▶
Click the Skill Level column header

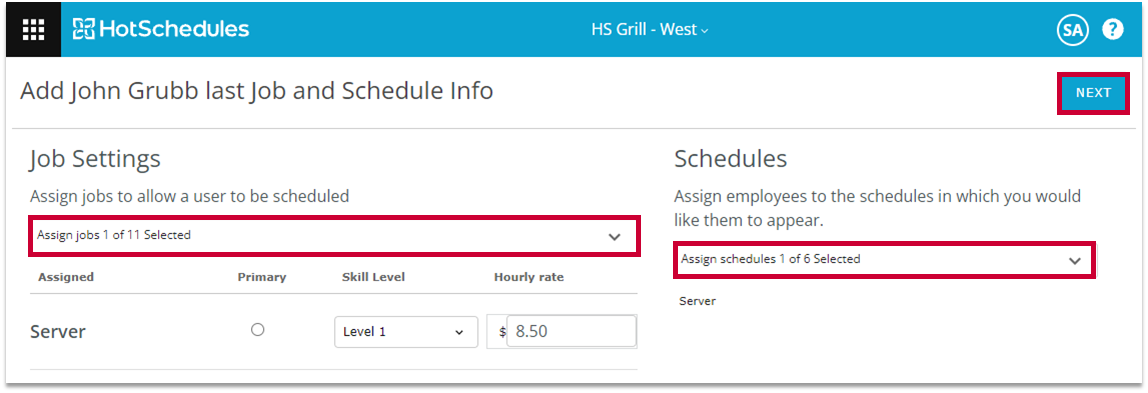point(373,277)
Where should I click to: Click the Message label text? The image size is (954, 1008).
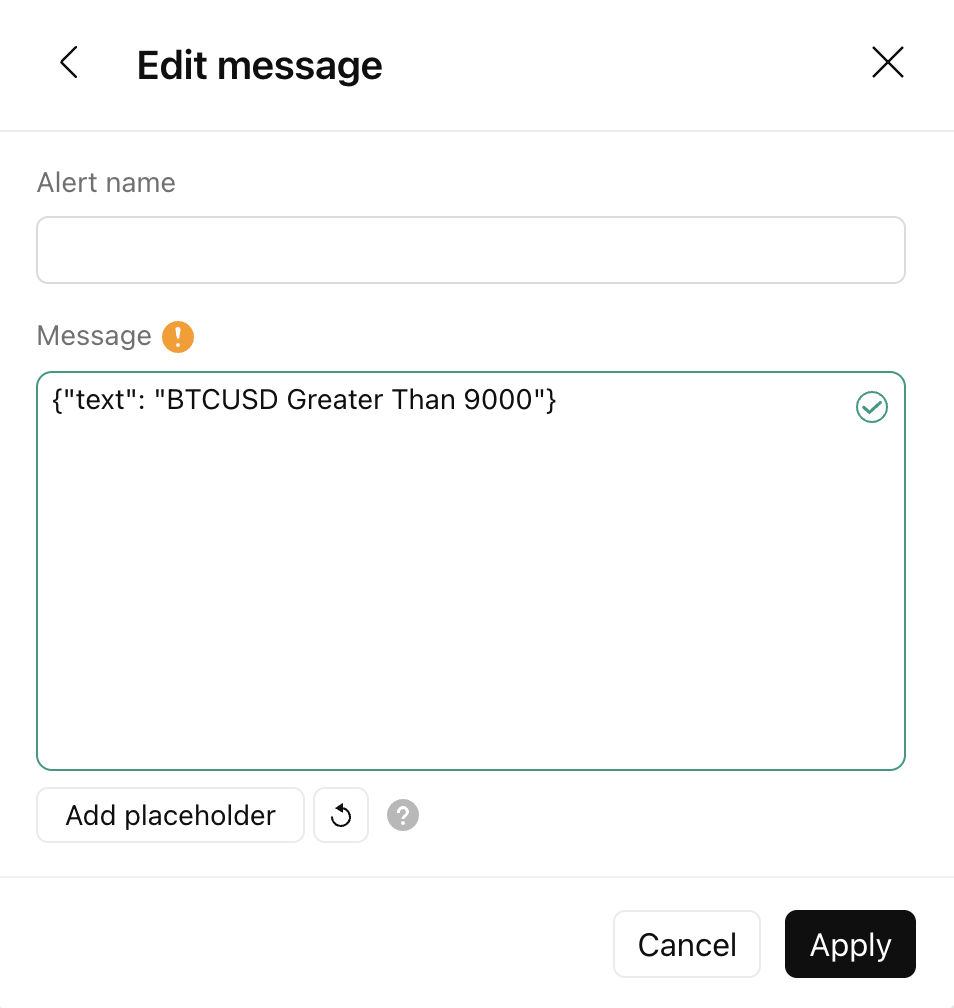point(94,336)
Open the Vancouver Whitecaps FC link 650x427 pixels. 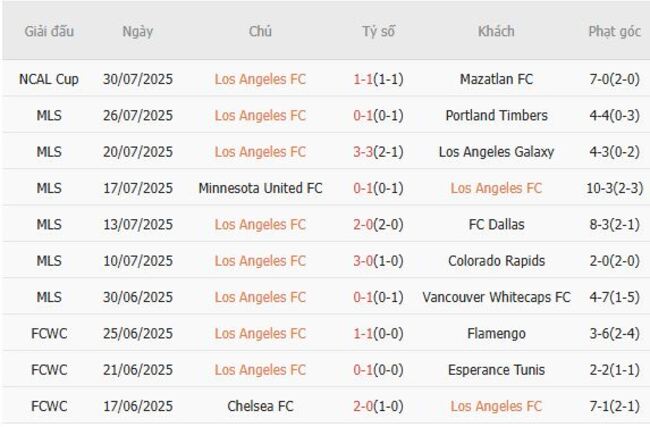point(496,297)
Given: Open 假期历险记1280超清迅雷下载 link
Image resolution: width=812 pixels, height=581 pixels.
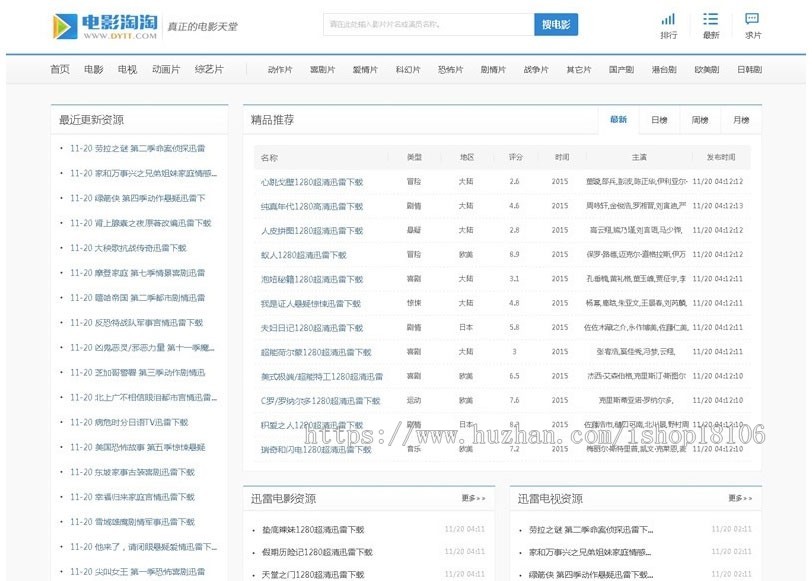Looking at the screenshot, I should click(x=317, y=552).
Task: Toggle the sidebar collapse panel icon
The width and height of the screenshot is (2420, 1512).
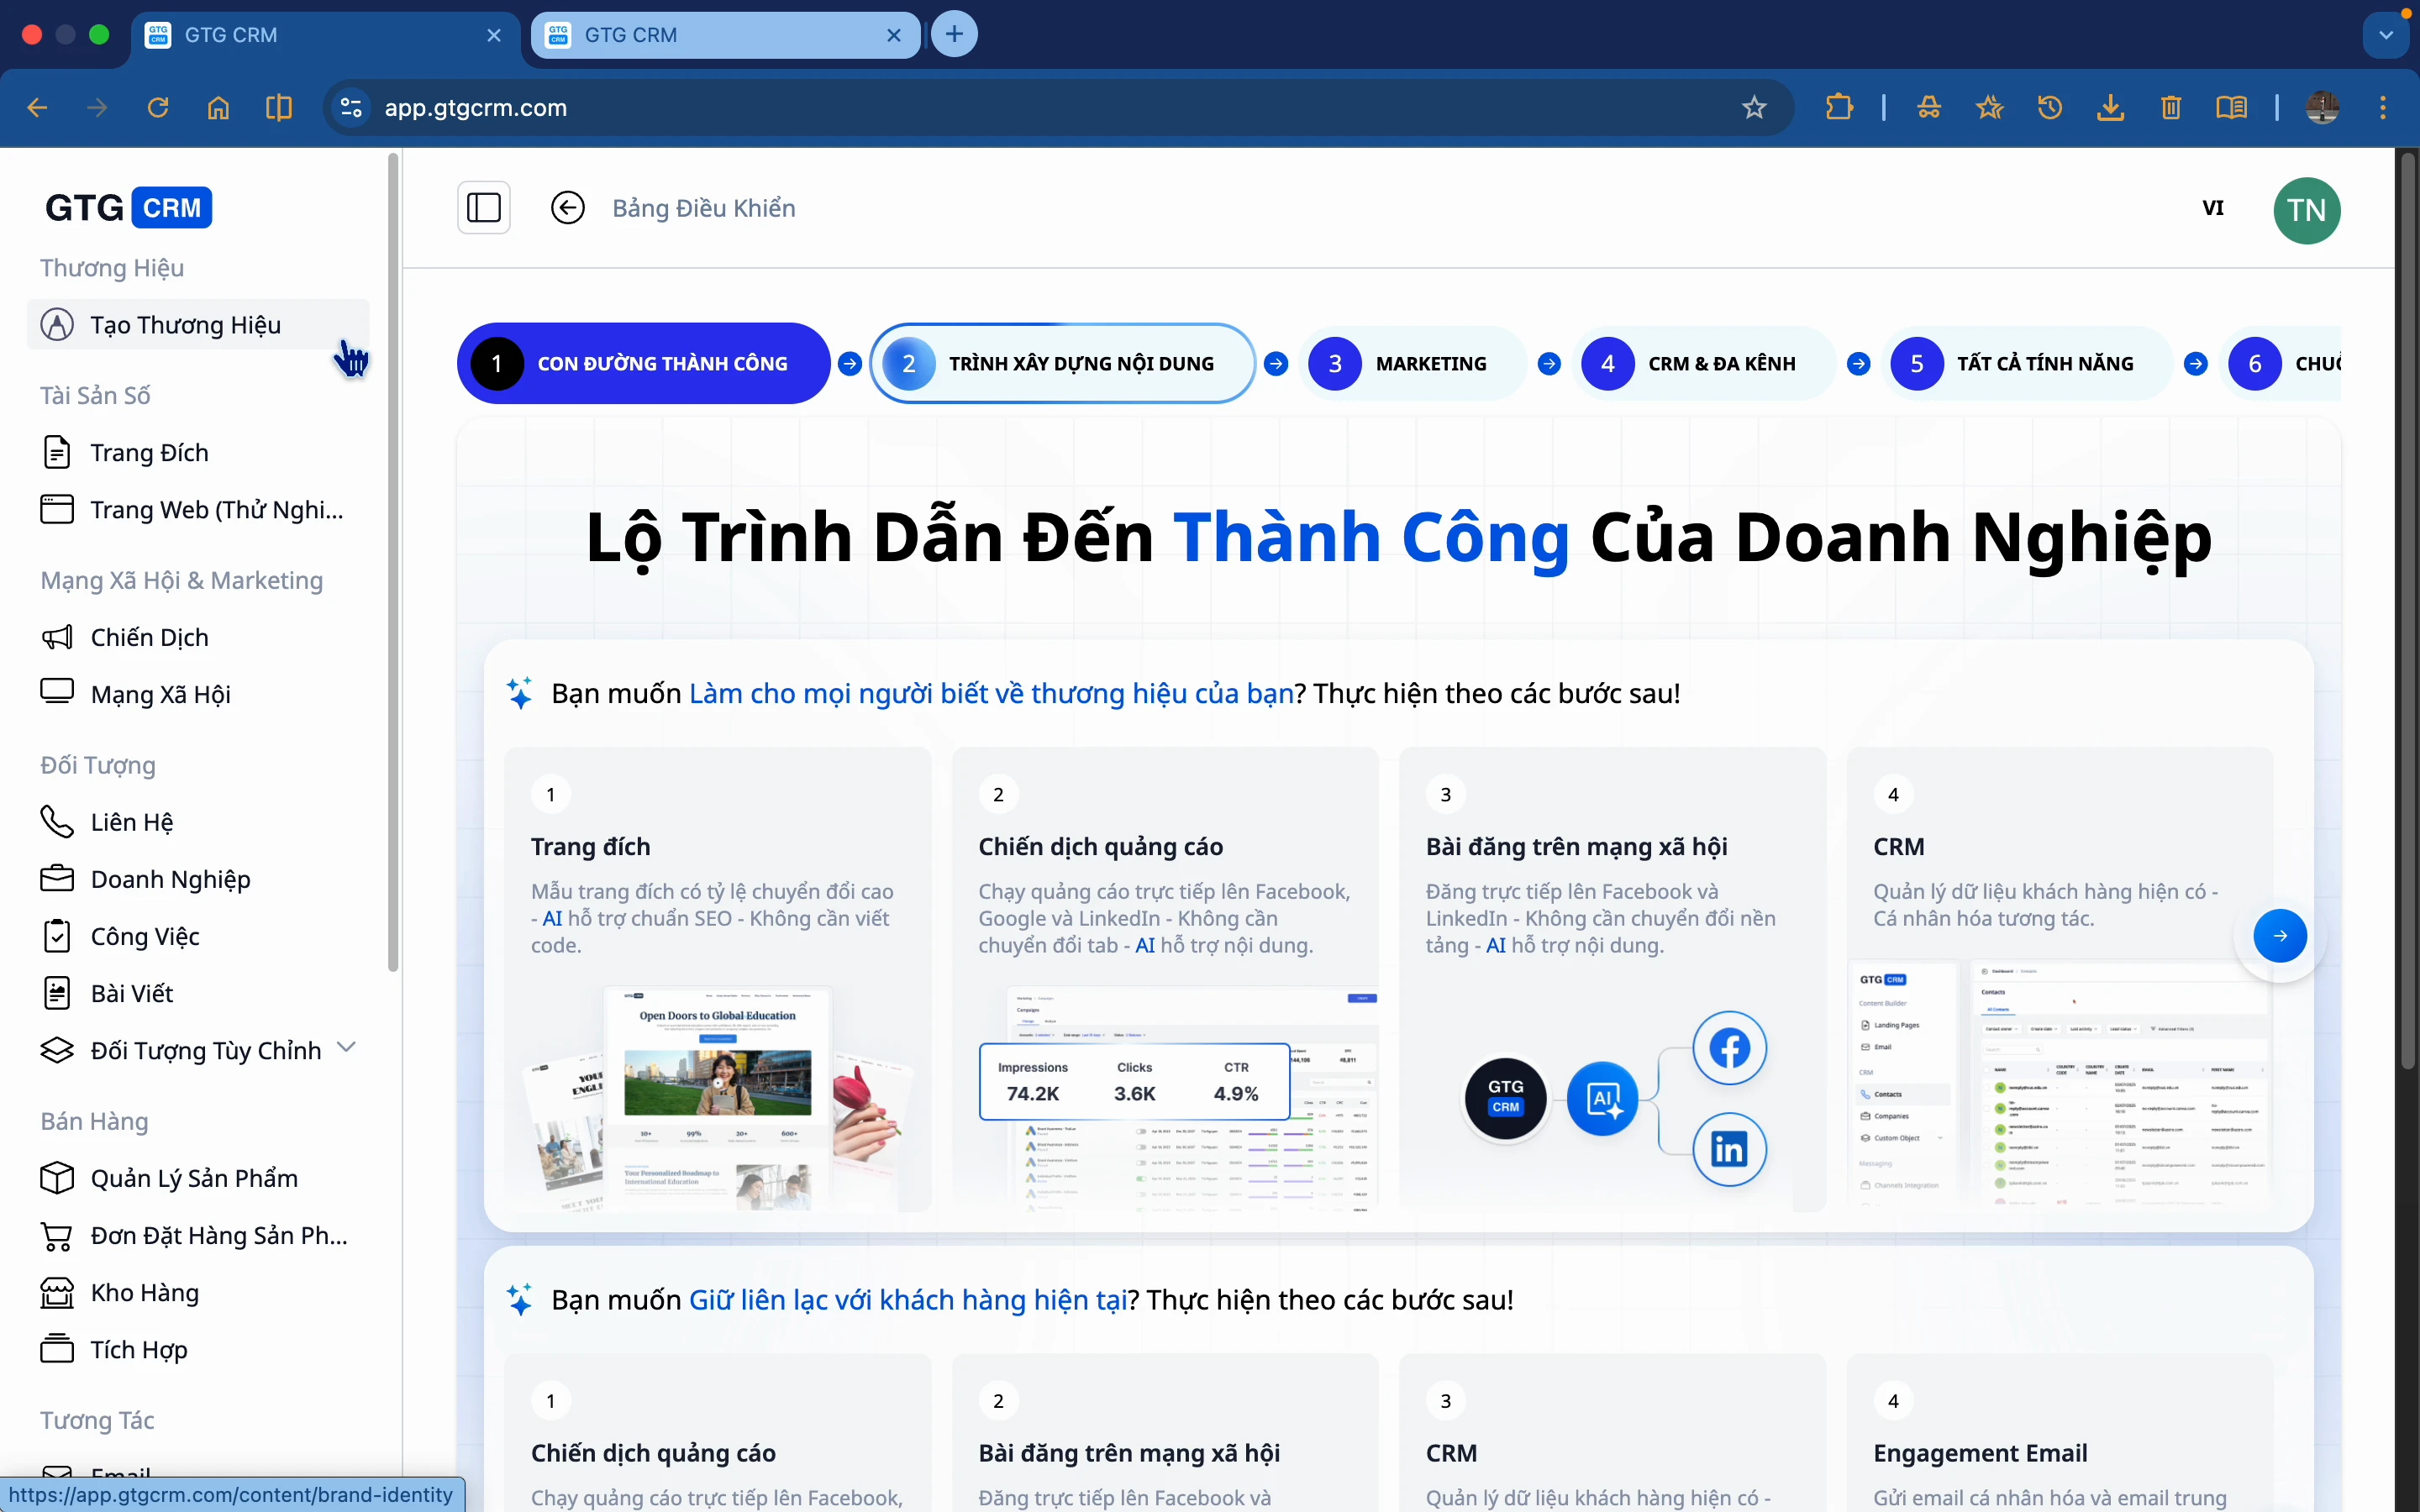Action: coord(484,208)
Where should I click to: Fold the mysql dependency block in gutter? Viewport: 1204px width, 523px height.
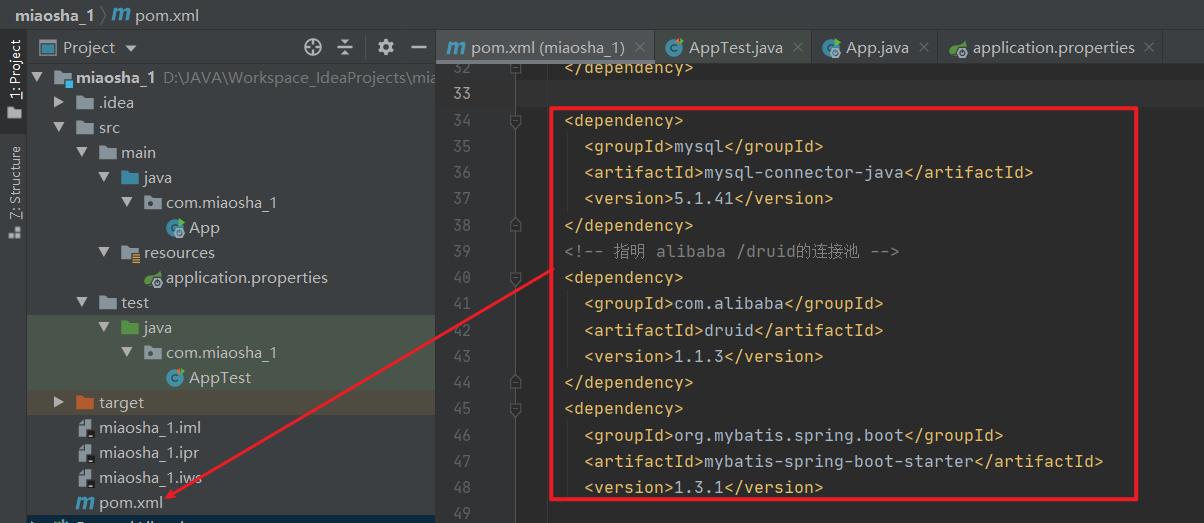[x=516, y=121]
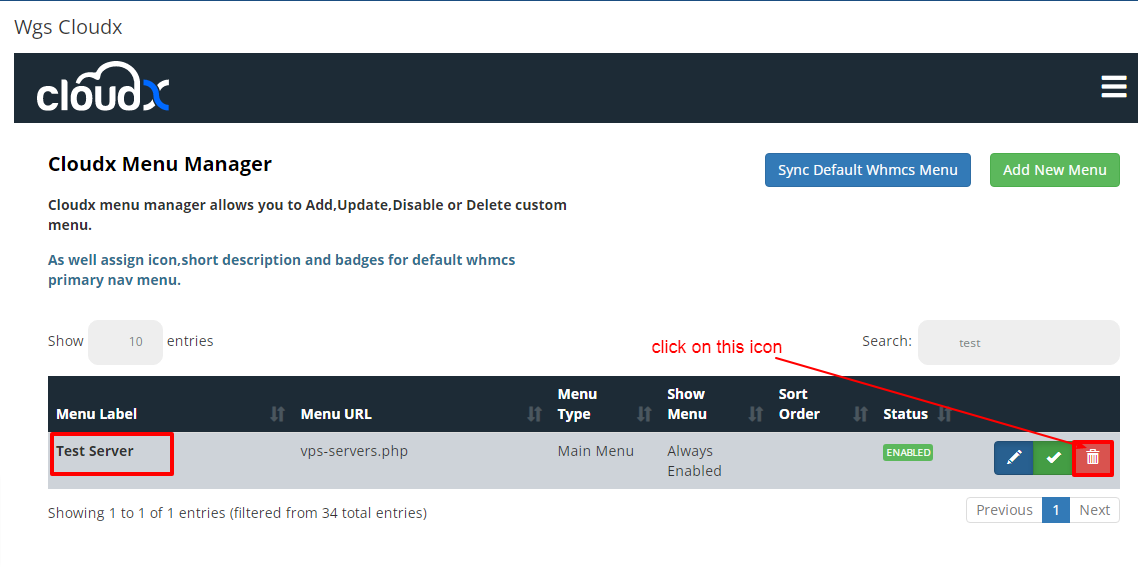Delete Test Server using trash icon

click(x=1092, y=457)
◀
## Direction
Copy the part of the data that opens with the line containing "Task: Toggle the sidebar collapse panel icon" and runs through the end of the data, leaving the pictures out.

## Complete answer
Task: Toggle the sidebar collapse panel icon
The width and height of the screenshot is (2420, 1512).
Action: coord(484,208)
Where should I click to: Fold the mysql dependency block in gutter? Viewport: 1204px width, 523px height.
[x=516, y=121]
Delete Test Server using trash icon

click(x=1092, y=457)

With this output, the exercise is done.